— PASSAGE PROVIDED —
▼

Can someone provide any information on why this crash happens.
The crash happens once in a while typically when the load on the node is high.

Welcome to the MongoDB Community @Abhishek_Sinha1!

Please share some more details about your deployment:

  • specific version of MongoDB server used
  • O/S version
  • type of deployment (standalone, replica set, or sharded cluster)

Does high load also correlate with low free memory or increased swap usage?

One likely possibility is the Linux Out-Of-Memory (OOM) process killer looking to free up RAM. If this is the culprit, there should be some evidence in your system logs, eg: dmesg | egrep -i “killed process”.

Regards,
Stennie

@Stennie_X
MongoDB version: 4.0.9
OS: { type: “Linux”, name: “Linux”, architecture: “x86_64”, version: “4.14.154-99.181.amzn1.x86_64” }
deployment: standalone

High load does not relate to low memory.
Also, a couple of days back, it crashed without any load at all. There is no OOM scenario. The system had 150GB+ free memory.

@Stennie_X can you share any pointers to debug further?

Hi @Abhishek_Sinha1

I haven’t been able to find any reported issues with Signal 3 so far, and from your description it doesn’t seem like there are any pattern to the crashes at all.

However, I would like to suggest some things that may improve the situation:

  1. MongoDB 4.0.9 was released in April 2019 (2 years ago today). Is it possible for you to upgrade to the latest version in the 4.0 series (currently 4.0.24) and see if this still occurs? You might be hitting an issue that was resolved in newer versions.

▲

— ACTIONS TO TAKE —
A. In one to three sentences, explain why the MongoDB forum thread suggests upgrading from version 4.0.9 to the latest 4.0 release.
B. Summarize the MongoDB forum thread in two sentences.
Answer using only the MongoDB forum thread.

— SOURCE EXCERPT —
▼

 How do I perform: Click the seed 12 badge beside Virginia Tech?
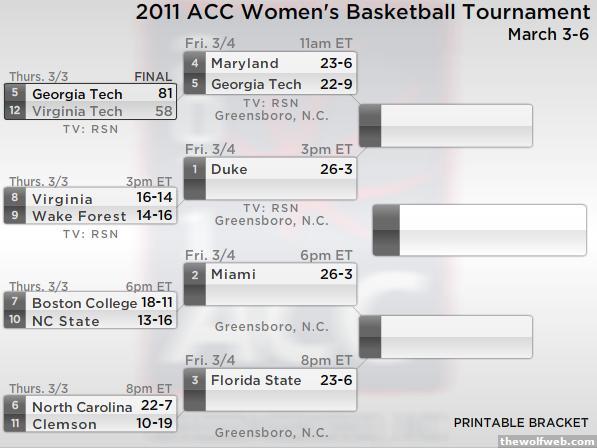tap(15, 111)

▲

— SOLUTIONS BY TASK —
A. Version 4.0.9 was released in April 2019, two years before the reply. Upgrading to the latest 4.0 release, then 4.0.24, would show whether the crashes still occur, since they might come from an issue that newer versions resolved.

B. A user asks why a standalone MongoDB 4.0.9 server on Linux crashes now and then, and says the crashes don't relate to low memory and have happened even with no load and over 150GB of free memory. The replies ask for deployment details and suggest checking the system logs for the Linux Out-Of-Memory killer, then report no known issues with Signal 3 and propose upgrading to the latest 4.0 version.